Riot Victim Widow Ann Dorn Makes Devastating Appeal: ‘This Isn’t a Video Game’

'I relive that horror in my mind every single day...'

The widow of slain St. Louis police veteran David Dorn devastated viewers by telling his story on the fourth and final night of the Republican National Convention.

Her poignant story captured the emotions even of Meghan McCain, whose mother spoke at the Democratic convention last week on behalf of longtime family friend Joe Biden.

But many others responded the same way, saying that Dorn’s speech was a “tipping point,” and even that it was the nail in the coffin for Joe Biden’s campaign.

Dorn’s story has been something of a rallying cry for the Right in the face of race riots that claim to be advancing the singular precept that “black lives matter.”

But instead, the riots have only compounded death and destruction within the black community and seem more catered toward a cynical political outcome than for any genuine social-justice causes.

As an African American and a 38-year law-enforcement veteran, Dorn represented both sides in the current divide over law-and-order versus alleged police brutality and systemic racism.

But with nary a mention of the racial politics, his wife delivered a heart-rending, gut-wrenching account of his final night.

It was not uncommon for Dorn to respond at any hour when an alarm went off at the pawn shop owned by his lifelong friend. Most of them were false alarms, said his wife.

But “the alarm that went off the morning of June 2 was for real, she said, as the city was consumed by rioting a few days following the death of George Floyd in Minneapolis while in police custody.

Ann Dorn worked with the same police force that her husband had only recently retired from after 38 years.

“I was keenly aware of the rioting and spent the evening getting ready to mobilize support,” she said.

But she returned home and had gone to sleep by time the call came.

“This time, he didn’t wake me up to tell me,” she said. “He probably knew I would have stopped him.”

Horrifically, Dorn’s sleazy assailants showed no regard for humanity—not even an upstanding member of their community. They not only murdered him, but broadcast the event on social media.

“They shot and killed David in cold blood and then live streamed his execution and his last moments on earth,” Ann Dorn said.

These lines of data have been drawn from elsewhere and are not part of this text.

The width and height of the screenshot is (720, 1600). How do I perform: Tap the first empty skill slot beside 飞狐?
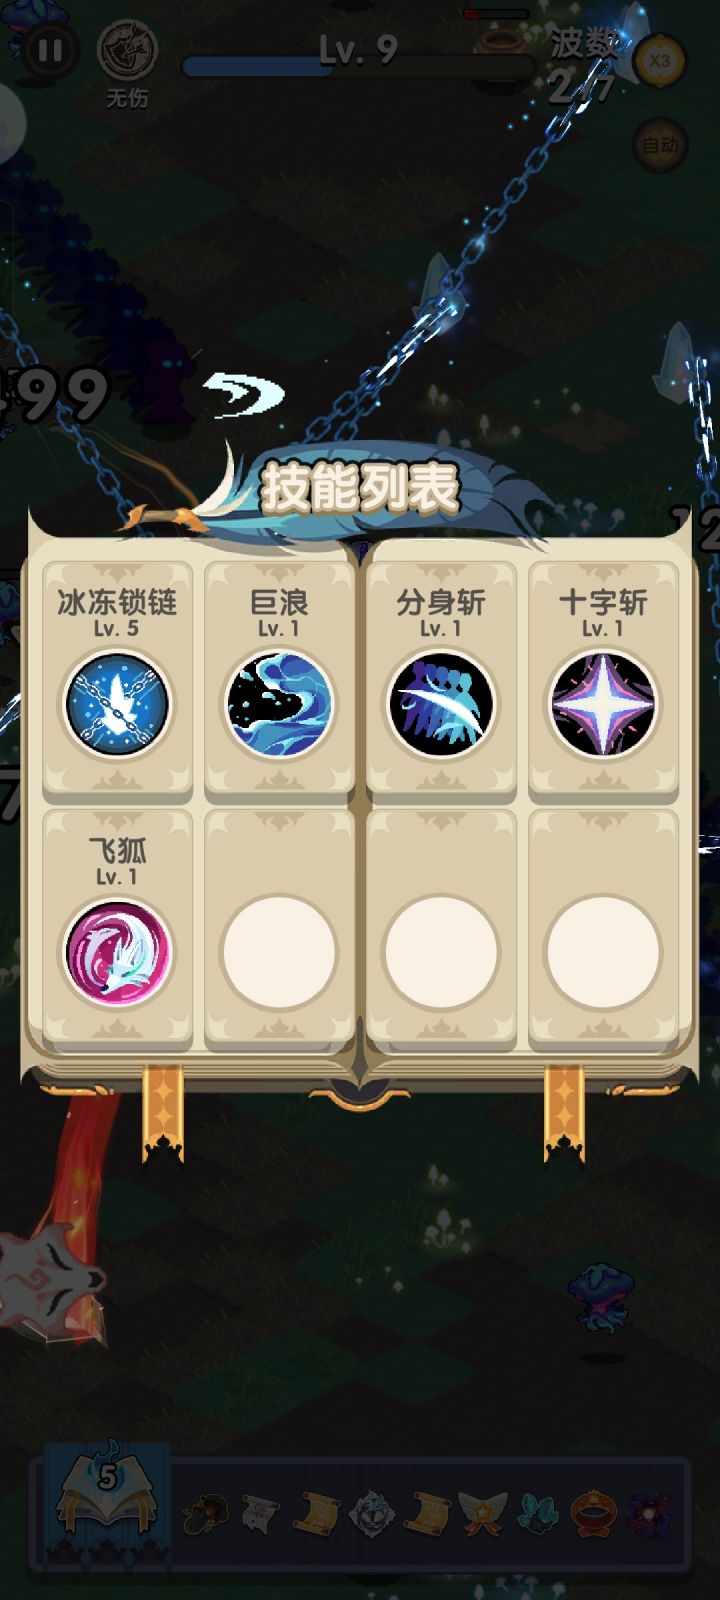click(279, 951)
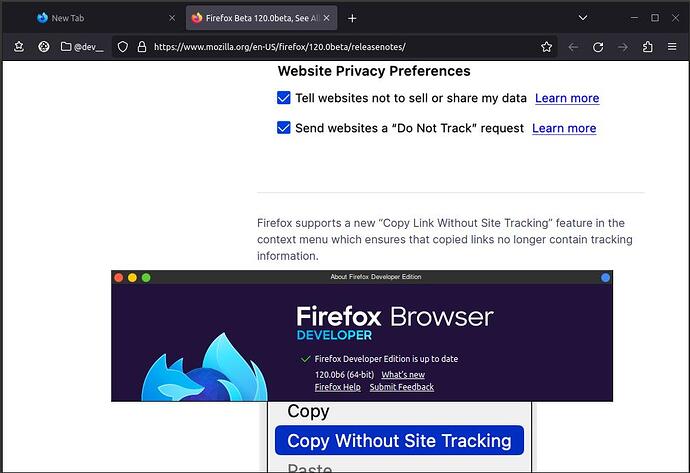Open the @dev_ bookmarks folder
This screenshot has height=473, width=690.
tap(82, 47)
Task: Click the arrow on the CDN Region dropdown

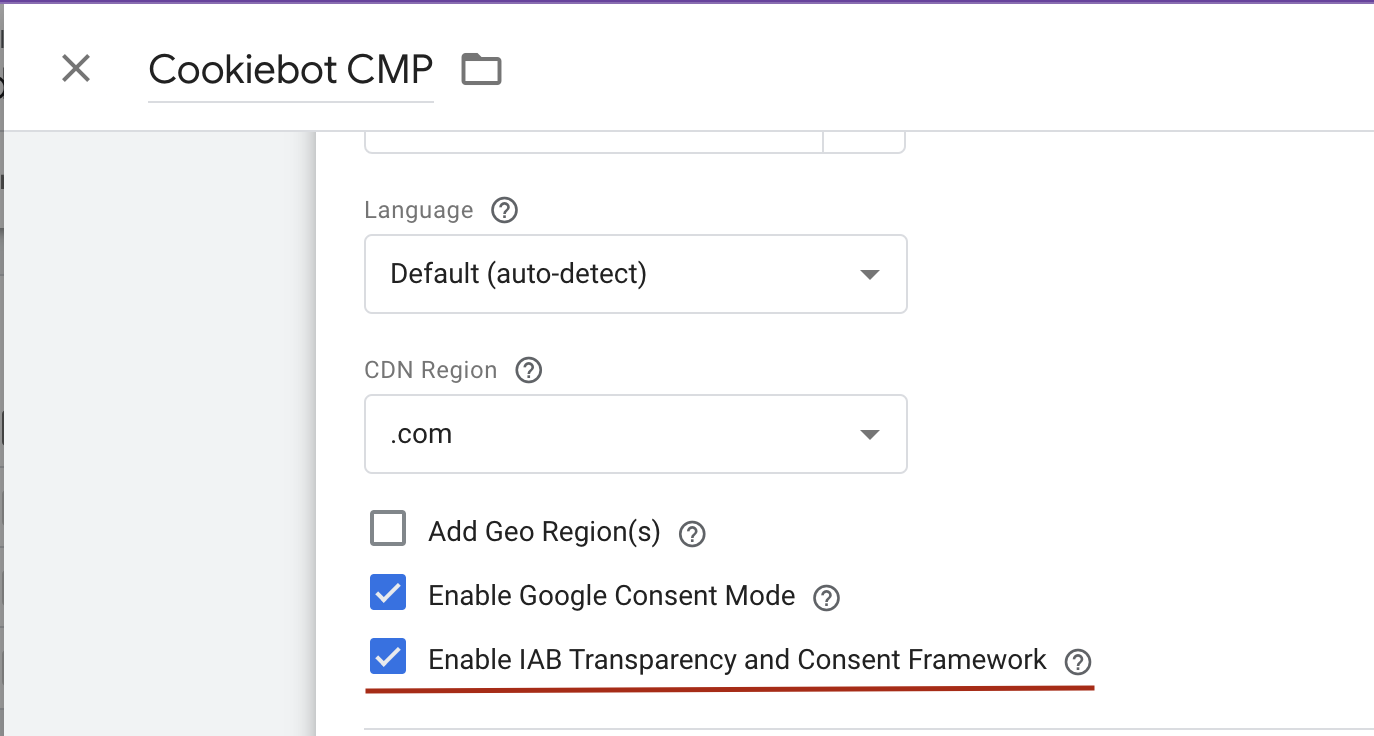Action: click(870, 435)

To make matters worse, David’s grandson happened to see the broadcast in real time, “not realizing he was watching his own grandfather,” she added. 

As a new crop of rioting threatened to consume Kenosha, Wisc., a picturesque lakefront town halfway between Milwaukee and Chicago, Dorn made an appeal to those who were taking to the streets to perpetuate the senseless violence.

“I relive that horror in my mind every single day,” she said.

“My hope is that having you relive it now will help shake this country from this nightmare,” she continued. “This isn’t a video game where you can commit mayhem and then just hit reset and bring all the characters back to life. David’s never coming back to me. He was murdered by people who just didn’t know and didn’t care.”

She also rejected the Left’s notion that the best solution was to defund the police.

We cannot heal amid devastation and chaos,” she said. “President Trump knows we need more Davids in our community, not fewer.”

Dorn’s was not the only speech of the convention’s final night to tug at the emotional heart strings.

Carl and Marsha Mueller, the parents of murdered ISIS hostage Kayla Mueller, spoke of their harrowing ordeal and of being abandoned by the Obama administration, saying that if Trump had been president Kayla would still be alive.

But continuing on a note of hope and optimism, particularly for bridging racial differences, Trump also featured Housing and Urban Development Secretary Ben Carson and recently freed inmate Alice Johnson, both of whom shared their inspiring stories of rising up through faith and determination to triumph over adversity.